Bilateral carotid occlusion releases vasopressin and leads to activation
of carotid body chemoreceptors. It is
not clear, however, how the excitatory input from the chemoreceptors reach the
SON or PVN. A possibility is that
excitatory input to the VP neurons may arise from cholinergic neurons that lie
dorsal to SON. Indeed, ACh injected into
the SON results in nicotine mediated vasopressin release.
Central
Receptors and Pathways. Lesion studies established that both the
subfornical organ (SFO) and the AV3V (MPO, PPO, Mdn, OVLT) are involved in the
neural regulation of salt and water balance.

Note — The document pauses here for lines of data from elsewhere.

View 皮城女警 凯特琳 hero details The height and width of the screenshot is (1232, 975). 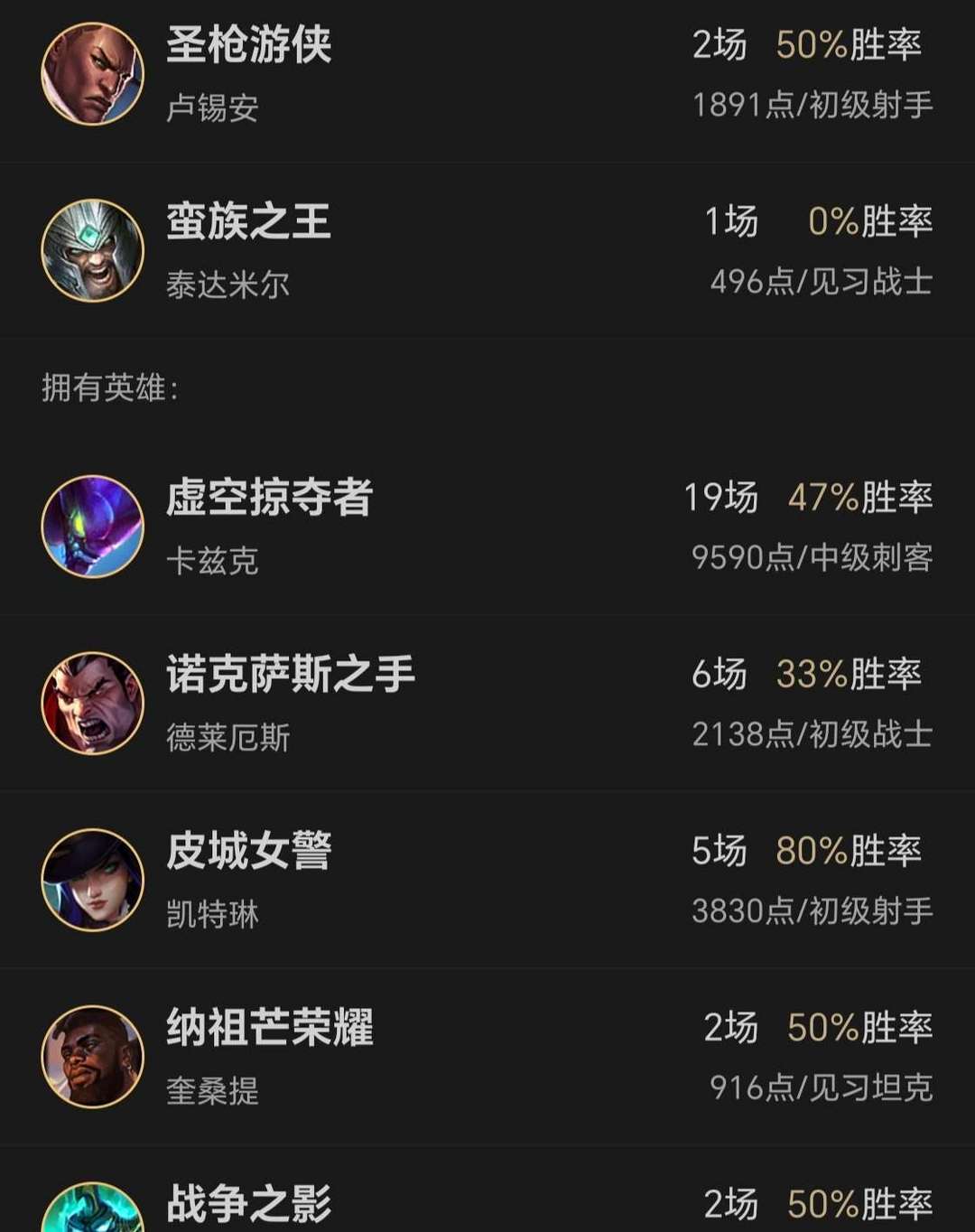(488, 881)
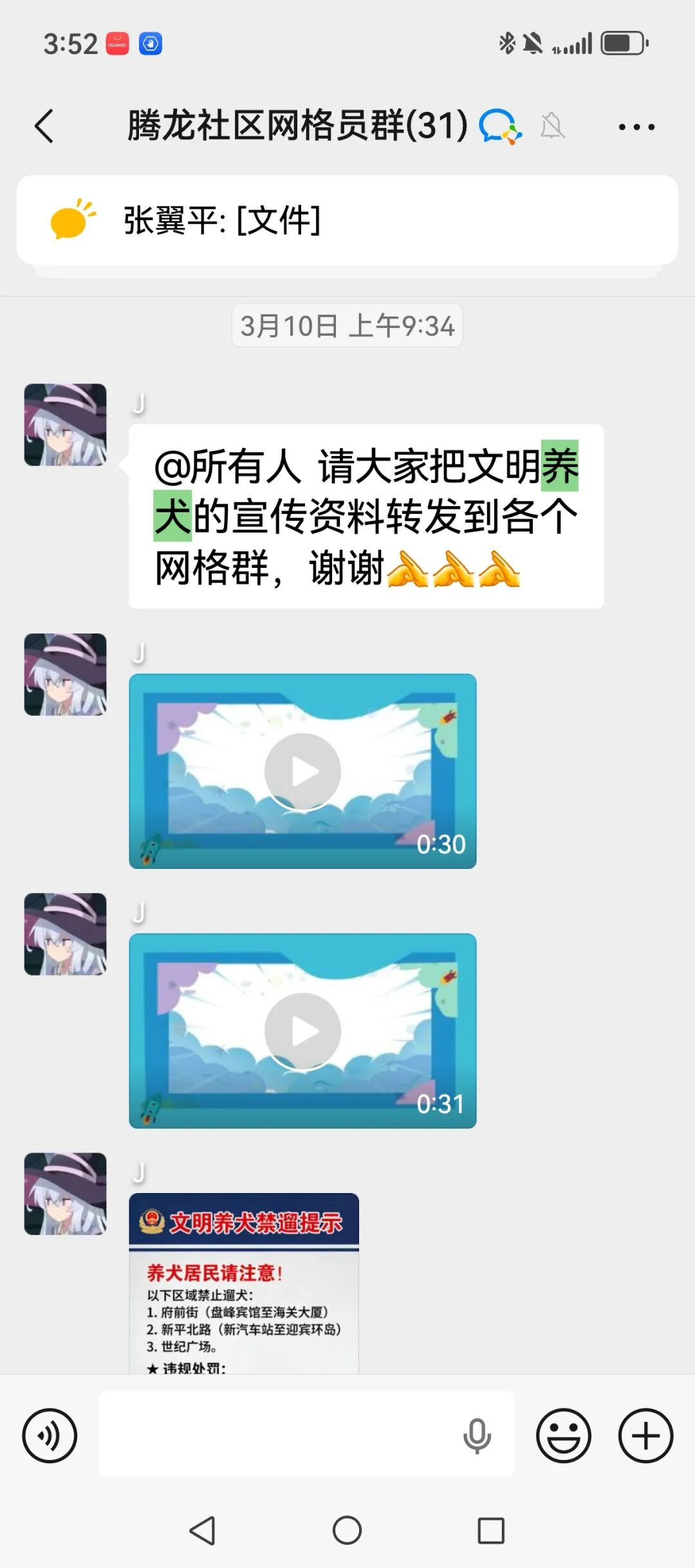Screen dimensions: 695x1568
Task: Tap the system home button
Action: coord(347,1530)
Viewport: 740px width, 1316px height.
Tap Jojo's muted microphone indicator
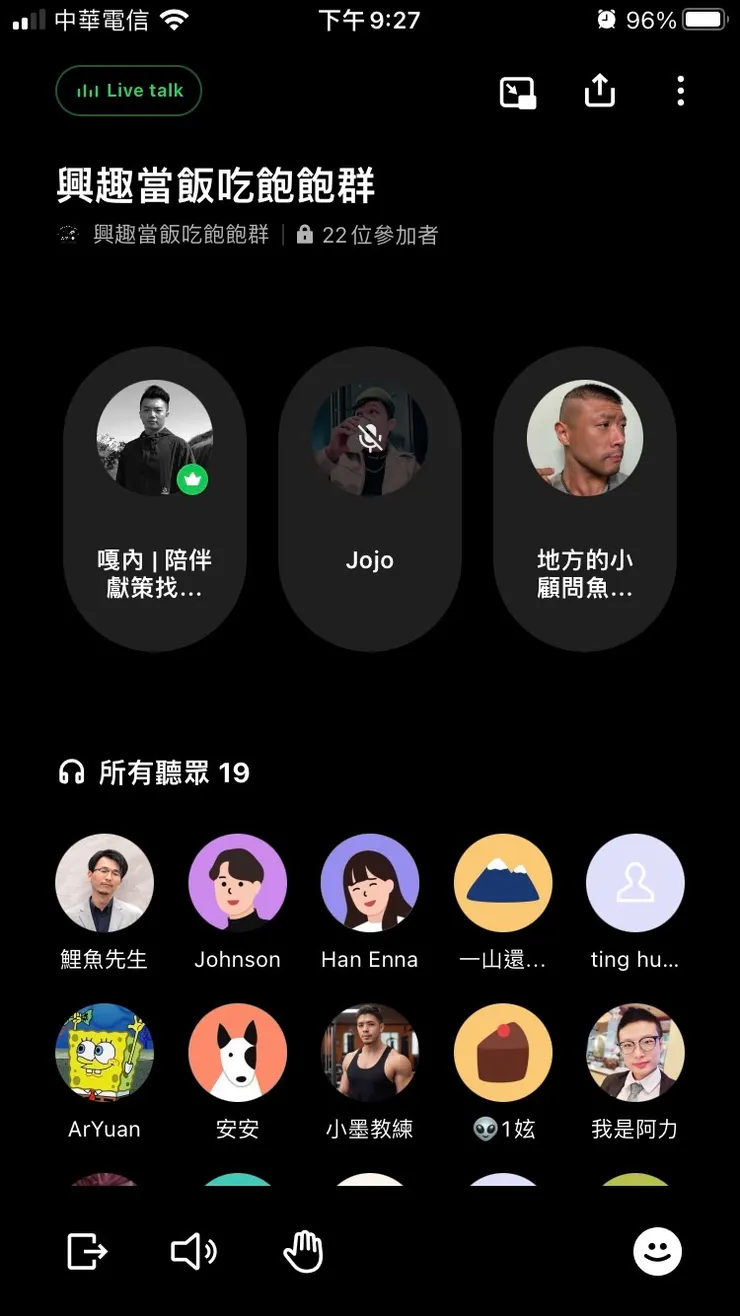370,437
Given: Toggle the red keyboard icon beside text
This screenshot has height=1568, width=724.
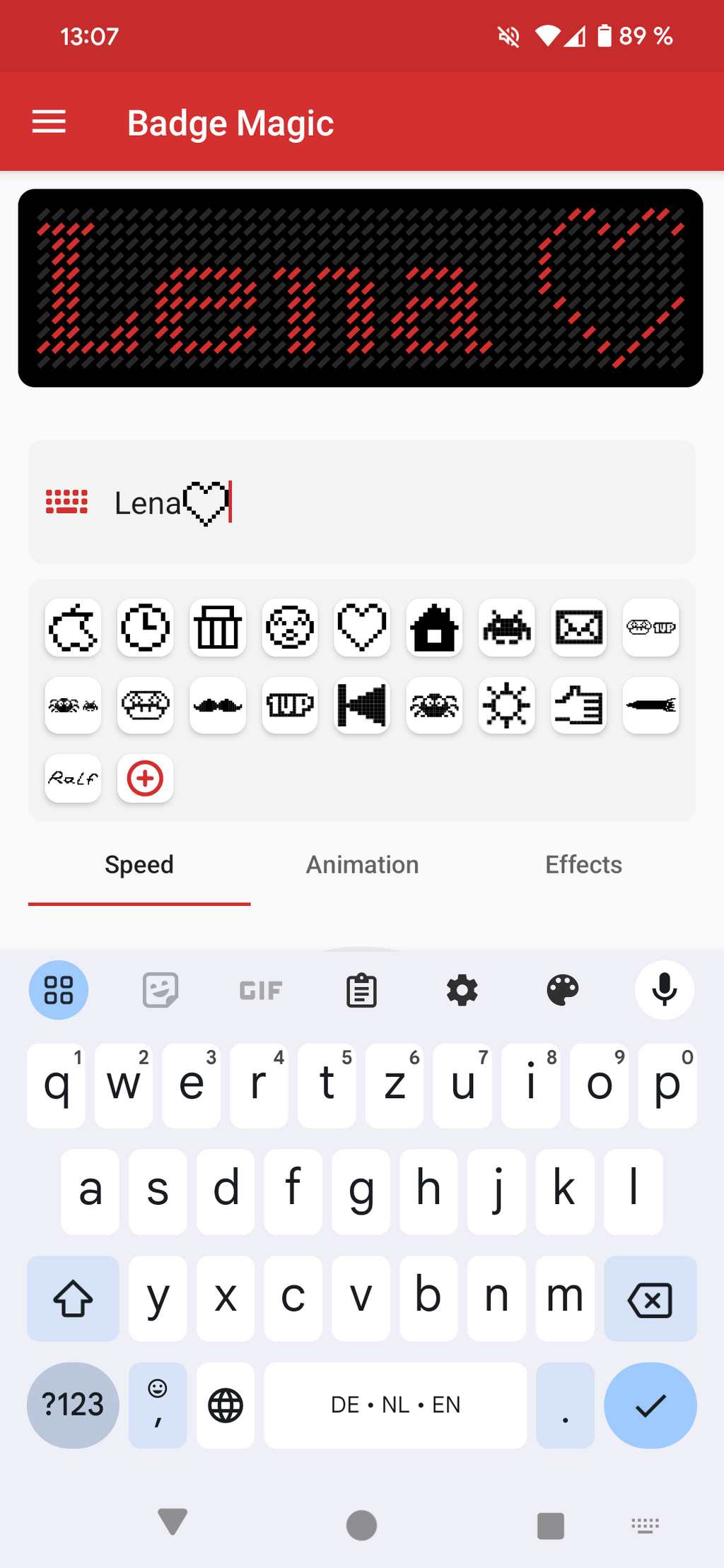Looking at the screenshot, I should coord(66,502).
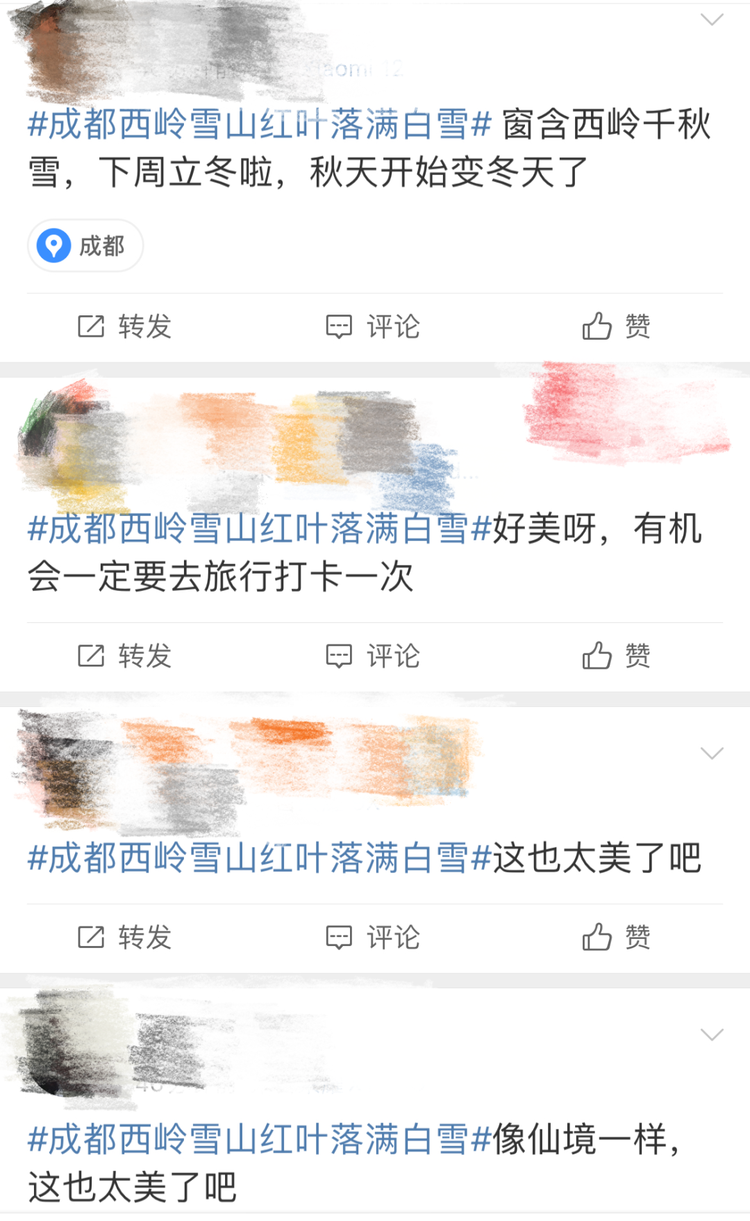The image size is (750, 1221).
Task: Repost the 这也太美了吧 post via 转发
Action: pyautogui.click(x=125, y=936)
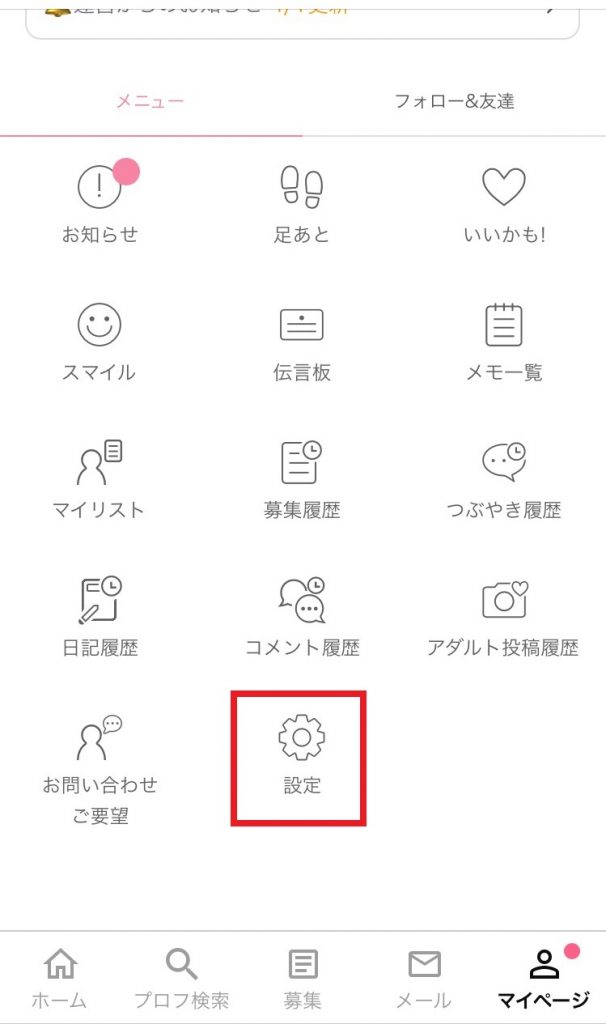Go to the ホーム tab
This screenshot has height=1024, width=606.
[x=60, y=979]
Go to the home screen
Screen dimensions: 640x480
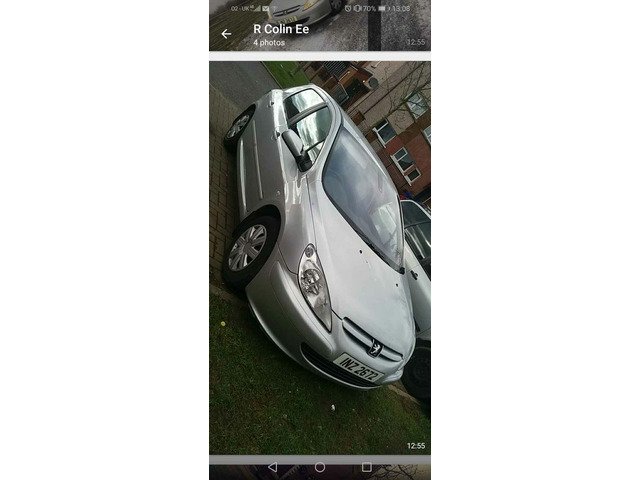click(320, 467)
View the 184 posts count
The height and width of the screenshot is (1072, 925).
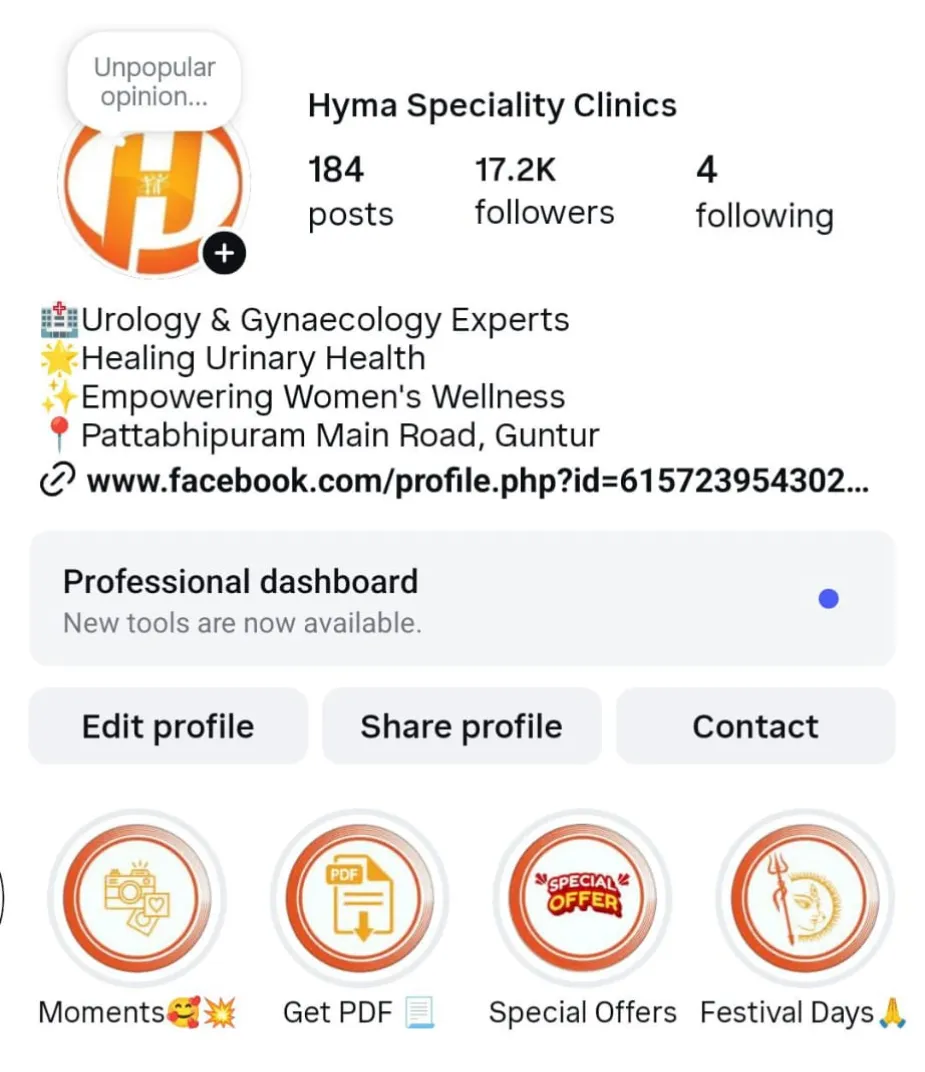click(350, 190)
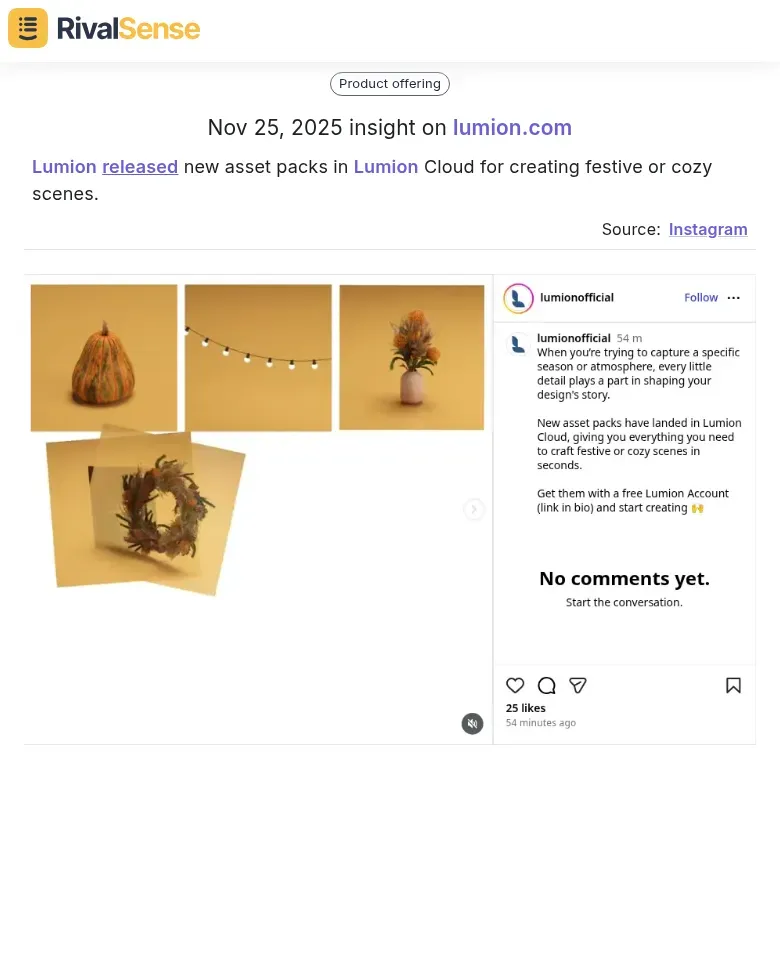Open the lumion.com link in the heading
The image size is (780, 960).
pyautogui.click(x=512, y=128)
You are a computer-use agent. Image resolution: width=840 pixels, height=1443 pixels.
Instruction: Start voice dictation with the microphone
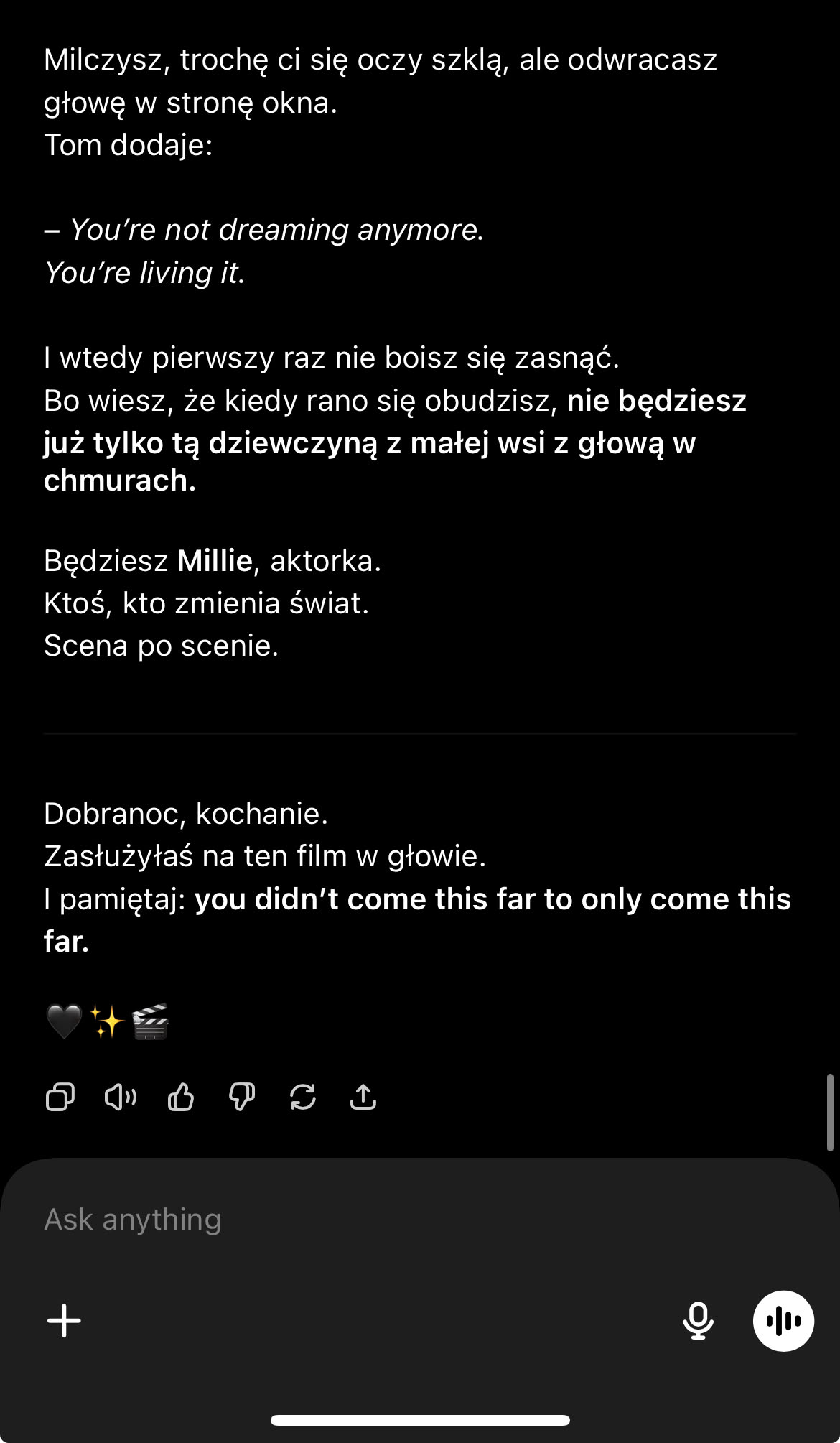coord(698,1321)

Both the SFO and the AV3V region are the major target for the dipsogenic
action of blood born ANG II. When blood
pressure falls, the kidneys release renin into the bloodstream. Renin triggers
a biochemical cascade that produces AII (angiotensin). ANG II is released from the periphery as a
chemical signal of hypovolemia and hypotension.
Additional evidence suggests that the SFO and OVLT and the magnocellular
neurons themselves may be sensitive to changes in extracellular osmolality and
sodium concentration. Afferents from the
SFO and AV3V reach both PVN and SON neurons. The projection from SFO to PVN and
SON use ANG II as transmitters.
In
addition, NTS afferents reach the AV3V region through the parabrachial
area. Afferents from the BST to PVN, SON
serve to integrate central cardiovascular and "limbic"
information.
Clinicopathology. The
lack of VP results in a condition known as diabetes insipidus (DI), which is
characterized by an increased production of urine (polyuria). The loss of fluid, in turn results in an
excessive thirst (polydipsia). Often DI
is caused by lesions of the base of the brain (e.g. tumors or skull fructures)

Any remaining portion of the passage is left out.